┌─ GIVEN PASSAGE

Turnips 2 Tangerines: Ham Bean Soup

December 27, 2012

Ham Bean Soup

On the Menu Today~
Ham Bean Soup~

Nothing warms like a big, steamy bowl of soup.
Add a thick slice of buttered rustic bread and
you'll have a real winter favorite~



Hearty Ham Bean Soup is packed full of
good for you vegetables and beans.



Ham Bean Soup

Ingredients
  • 1 (20 oz) bag 15 bean soup mix, set seasoning packet aside for another use or discard
  • 2 quarts water
  • 2 or 3 large smoked ham hocks
  • 1 1/2 gallons water
  • soaked beans, drained and rinsed
  • 1 large onion, chopped
  • 1 green pepper, chopped
  • 4 cloves garlic, minced
  • 4 celery ribs, chopped
  • 4 to 6 carrots, peeled and sliced
  • 1 small rutabaga, peeled and cubed
  • 1 (14 1/2 oz) can diced tomatoes
  • juice from 2 lemons
  • 2 tablespoons chili powder
  • 1 to 2 tablespoons hot sauce
  • 1 tablespoon liquid smoke (Colgin)

└─

JOB A:
How many cloves of garlic does the ham bean soup recipe call for?

┌─ THE RECORDS

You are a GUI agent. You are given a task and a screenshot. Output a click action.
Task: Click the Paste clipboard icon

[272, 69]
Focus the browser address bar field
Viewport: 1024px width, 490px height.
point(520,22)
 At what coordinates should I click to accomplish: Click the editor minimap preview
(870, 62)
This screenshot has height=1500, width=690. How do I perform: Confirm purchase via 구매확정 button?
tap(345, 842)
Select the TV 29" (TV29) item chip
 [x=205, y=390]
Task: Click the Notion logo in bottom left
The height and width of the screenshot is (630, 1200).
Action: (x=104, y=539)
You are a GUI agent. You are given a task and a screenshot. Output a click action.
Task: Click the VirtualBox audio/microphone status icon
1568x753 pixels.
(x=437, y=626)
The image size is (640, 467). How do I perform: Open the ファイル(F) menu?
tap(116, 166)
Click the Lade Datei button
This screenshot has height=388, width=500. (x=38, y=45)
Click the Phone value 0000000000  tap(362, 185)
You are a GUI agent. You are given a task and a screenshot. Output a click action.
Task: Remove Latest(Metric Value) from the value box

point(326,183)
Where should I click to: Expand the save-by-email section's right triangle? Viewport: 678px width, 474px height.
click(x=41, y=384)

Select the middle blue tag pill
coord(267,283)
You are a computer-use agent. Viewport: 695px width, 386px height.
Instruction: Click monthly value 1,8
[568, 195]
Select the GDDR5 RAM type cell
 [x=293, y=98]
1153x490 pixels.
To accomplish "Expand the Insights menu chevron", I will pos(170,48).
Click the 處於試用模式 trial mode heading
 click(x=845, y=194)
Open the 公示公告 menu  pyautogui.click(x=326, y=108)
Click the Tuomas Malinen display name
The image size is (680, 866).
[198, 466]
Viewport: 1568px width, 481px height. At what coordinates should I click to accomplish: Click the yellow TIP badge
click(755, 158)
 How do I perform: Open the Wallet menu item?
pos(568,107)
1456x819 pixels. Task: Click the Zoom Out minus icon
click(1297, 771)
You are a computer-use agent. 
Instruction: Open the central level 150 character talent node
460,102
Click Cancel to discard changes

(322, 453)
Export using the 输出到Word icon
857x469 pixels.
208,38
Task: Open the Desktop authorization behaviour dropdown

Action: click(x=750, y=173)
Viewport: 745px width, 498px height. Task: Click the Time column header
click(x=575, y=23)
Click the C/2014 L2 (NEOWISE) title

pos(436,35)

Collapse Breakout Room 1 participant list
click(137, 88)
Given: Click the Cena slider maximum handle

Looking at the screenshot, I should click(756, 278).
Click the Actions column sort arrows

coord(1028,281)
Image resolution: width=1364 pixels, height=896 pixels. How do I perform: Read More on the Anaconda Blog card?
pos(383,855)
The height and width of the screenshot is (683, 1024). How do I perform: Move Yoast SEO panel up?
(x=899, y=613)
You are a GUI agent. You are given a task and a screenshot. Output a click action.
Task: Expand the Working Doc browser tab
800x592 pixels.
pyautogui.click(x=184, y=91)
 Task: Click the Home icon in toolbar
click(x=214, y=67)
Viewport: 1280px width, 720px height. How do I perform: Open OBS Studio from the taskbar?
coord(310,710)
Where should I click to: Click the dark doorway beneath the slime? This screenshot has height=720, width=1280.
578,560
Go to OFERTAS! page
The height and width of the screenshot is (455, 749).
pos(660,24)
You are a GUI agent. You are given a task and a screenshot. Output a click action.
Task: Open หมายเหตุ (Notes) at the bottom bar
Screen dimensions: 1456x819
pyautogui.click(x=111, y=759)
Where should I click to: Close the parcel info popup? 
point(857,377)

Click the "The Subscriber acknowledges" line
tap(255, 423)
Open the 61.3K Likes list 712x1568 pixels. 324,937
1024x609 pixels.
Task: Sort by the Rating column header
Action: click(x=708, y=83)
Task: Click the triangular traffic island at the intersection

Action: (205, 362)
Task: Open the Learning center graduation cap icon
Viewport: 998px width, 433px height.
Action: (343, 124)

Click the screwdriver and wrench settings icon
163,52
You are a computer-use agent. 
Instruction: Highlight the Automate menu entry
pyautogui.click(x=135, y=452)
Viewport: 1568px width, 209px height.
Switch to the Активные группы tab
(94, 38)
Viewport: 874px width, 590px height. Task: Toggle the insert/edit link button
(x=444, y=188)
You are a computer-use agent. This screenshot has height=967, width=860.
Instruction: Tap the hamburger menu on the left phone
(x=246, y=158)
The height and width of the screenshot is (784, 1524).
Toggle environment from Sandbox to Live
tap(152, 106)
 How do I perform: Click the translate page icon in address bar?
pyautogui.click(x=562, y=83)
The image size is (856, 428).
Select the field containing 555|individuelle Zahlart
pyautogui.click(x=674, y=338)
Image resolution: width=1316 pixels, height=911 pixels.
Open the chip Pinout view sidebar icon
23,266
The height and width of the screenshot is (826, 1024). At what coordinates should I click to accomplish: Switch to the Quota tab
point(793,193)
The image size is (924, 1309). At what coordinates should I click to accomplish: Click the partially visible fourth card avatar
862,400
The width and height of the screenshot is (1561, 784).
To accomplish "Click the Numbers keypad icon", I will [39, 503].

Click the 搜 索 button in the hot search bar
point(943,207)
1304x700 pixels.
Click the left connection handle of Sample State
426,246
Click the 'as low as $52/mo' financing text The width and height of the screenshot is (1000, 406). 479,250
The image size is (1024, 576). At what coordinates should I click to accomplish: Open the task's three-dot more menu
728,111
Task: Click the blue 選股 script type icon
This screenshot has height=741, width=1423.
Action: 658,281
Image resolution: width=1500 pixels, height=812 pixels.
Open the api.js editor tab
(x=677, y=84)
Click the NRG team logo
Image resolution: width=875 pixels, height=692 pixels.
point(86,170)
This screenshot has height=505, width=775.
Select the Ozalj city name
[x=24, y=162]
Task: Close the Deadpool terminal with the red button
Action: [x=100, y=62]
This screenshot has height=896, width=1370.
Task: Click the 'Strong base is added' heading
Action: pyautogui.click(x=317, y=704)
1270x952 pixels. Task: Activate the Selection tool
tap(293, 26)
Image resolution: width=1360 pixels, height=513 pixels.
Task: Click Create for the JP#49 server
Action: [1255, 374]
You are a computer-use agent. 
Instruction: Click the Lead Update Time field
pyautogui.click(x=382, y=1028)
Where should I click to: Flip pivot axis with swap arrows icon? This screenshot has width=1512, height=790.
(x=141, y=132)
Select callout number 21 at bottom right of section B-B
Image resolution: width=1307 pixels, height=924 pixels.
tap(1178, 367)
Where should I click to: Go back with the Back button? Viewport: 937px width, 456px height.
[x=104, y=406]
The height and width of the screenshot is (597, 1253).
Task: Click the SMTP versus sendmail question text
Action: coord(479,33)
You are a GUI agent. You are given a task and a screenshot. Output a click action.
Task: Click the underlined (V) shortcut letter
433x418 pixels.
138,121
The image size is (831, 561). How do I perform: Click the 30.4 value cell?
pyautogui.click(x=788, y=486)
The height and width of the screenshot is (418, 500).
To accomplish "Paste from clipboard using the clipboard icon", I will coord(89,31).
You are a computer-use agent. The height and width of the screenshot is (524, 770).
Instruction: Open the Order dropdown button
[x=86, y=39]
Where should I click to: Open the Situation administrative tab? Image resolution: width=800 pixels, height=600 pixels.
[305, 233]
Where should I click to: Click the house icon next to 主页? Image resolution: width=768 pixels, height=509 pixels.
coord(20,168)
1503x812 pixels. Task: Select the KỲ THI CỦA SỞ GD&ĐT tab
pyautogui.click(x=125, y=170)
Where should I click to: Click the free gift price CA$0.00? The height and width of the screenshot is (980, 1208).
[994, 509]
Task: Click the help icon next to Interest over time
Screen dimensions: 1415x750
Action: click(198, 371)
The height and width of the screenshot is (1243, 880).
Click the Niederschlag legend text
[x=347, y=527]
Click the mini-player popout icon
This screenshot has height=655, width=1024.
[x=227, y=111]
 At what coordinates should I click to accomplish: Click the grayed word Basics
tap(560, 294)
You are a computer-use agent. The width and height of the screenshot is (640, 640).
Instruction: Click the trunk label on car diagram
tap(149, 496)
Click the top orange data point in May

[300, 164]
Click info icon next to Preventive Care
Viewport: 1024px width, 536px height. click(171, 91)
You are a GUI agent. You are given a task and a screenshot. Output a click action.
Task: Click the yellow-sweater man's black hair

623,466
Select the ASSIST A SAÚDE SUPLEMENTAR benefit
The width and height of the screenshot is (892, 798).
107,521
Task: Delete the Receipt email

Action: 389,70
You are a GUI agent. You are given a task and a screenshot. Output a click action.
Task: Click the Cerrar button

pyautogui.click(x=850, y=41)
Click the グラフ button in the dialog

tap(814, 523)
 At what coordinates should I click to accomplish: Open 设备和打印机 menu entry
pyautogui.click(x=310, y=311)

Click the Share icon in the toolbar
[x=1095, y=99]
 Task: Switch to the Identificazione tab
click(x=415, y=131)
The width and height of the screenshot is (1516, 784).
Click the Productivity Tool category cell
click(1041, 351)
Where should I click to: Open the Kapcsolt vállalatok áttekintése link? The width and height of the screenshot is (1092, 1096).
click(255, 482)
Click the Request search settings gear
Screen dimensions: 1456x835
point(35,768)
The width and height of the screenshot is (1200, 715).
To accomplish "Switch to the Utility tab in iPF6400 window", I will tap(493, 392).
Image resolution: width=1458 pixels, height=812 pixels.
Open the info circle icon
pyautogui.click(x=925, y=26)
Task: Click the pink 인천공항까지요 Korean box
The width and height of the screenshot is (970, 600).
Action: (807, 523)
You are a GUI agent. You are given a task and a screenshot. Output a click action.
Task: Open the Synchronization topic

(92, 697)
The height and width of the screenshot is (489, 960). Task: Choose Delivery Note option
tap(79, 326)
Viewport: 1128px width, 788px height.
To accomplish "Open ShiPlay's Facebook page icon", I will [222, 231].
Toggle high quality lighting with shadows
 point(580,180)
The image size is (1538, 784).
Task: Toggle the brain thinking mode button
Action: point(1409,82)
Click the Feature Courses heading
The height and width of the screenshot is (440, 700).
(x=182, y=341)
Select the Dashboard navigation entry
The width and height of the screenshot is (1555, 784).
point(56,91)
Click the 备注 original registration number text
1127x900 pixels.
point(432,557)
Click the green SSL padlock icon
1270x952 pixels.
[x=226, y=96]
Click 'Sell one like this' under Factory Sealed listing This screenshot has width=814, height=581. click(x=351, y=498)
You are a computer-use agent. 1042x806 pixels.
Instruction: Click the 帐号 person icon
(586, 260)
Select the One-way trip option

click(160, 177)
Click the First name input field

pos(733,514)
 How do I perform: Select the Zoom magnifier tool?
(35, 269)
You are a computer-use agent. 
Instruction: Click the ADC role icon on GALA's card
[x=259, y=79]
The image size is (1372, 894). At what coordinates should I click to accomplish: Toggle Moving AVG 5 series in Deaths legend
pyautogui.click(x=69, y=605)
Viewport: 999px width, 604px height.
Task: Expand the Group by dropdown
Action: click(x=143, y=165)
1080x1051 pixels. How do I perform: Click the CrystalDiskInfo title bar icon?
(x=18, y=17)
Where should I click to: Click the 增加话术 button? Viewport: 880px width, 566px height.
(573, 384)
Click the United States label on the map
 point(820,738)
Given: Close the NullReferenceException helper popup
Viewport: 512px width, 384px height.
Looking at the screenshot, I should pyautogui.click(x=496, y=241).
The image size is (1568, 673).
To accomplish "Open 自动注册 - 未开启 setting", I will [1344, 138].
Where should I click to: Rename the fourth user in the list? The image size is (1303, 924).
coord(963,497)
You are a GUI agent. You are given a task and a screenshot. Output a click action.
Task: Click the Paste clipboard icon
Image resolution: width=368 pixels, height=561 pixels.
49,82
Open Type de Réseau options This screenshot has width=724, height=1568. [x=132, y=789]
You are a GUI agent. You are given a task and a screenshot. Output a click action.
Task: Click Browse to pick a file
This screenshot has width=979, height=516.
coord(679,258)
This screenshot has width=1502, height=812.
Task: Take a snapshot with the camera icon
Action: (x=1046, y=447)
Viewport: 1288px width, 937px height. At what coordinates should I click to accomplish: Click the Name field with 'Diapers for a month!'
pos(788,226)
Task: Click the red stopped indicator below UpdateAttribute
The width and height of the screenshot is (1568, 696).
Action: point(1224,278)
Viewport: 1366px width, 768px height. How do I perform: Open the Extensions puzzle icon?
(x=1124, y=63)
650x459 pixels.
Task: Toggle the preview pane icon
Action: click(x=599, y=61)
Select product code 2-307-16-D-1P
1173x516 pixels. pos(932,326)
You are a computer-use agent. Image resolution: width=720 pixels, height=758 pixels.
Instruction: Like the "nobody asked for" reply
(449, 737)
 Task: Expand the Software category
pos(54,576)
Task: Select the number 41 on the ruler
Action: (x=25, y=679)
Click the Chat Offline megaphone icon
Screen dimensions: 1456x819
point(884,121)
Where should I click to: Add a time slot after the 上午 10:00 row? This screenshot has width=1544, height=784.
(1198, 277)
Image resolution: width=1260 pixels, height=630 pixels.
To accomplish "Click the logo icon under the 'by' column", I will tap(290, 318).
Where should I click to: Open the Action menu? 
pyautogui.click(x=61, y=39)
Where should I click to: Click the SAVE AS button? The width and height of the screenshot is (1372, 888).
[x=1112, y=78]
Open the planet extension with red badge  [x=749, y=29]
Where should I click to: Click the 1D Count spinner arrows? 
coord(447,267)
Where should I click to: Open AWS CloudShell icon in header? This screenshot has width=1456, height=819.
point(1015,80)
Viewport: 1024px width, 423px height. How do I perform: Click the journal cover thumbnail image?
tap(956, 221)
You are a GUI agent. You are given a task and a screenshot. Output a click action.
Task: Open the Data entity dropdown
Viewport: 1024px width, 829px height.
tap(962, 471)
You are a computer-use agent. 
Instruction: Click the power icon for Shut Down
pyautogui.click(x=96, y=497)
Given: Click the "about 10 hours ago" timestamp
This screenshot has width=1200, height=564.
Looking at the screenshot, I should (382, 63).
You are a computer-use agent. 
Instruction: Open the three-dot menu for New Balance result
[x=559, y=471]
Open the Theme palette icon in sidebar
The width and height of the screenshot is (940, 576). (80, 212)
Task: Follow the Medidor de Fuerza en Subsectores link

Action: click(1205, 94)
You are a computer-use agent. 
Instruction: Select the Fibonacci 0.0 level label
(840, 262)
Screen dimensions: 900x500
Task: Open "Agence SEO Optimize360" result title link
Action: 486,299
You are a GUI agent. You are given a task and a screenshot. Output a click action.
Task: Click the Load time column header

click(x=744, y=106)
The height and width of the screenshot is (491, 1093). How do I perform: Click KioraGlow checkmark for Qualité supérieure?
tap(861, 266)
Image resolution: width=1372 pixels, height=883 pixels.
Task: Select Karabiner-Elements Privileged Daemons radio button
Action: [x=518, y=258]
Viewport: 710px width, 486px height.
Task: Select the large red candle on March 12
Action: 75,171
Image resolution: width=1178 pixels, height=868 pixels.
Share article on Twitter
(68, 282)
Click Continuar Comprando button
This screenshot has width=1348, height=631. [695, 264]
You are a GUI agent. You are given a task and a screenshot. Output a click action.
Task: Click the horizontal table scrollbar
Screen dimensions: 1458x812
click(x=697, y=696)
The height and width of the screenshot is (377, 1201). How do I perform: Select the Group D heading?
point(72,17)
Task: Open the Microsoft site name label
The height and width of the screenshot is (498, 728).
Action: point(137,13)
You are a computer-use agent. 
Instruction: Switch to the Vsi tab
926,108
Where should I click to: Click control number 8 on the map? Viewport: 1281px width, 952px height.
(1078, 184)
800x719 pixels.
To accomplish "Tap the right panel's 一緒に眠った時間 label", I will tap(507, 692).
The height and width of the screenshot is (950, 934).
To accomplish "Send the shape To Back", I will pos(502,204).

└─

JOB B:
In the listing, reproduce every line from the one containing "The width and height of the screenshot is (1516, 784)." up to and including the one containing "will tap(493, 392).", shifting each answer coordinate up by 54.

WRITTEN ANSWER A:
4 cloves, minced.

WRITTEN ANSWER B:
The width and height of the screenshot is (1516, 784).
Click the Productivity Tool category cell
click(1095, 405)
Where should I click to: Open the Kapcsolt vállalatok áttekintése link? The width and height of the screenshot is (1092, 1096).
click(309, 536)
Click the Request search settings gear
Screen dimensions: 1456x835
point(89,822)
The width and height of the screenshot is (1200, 715).
To accomplish "Switch to the Utility tab in iPF6400 window", I will tap(547, 446).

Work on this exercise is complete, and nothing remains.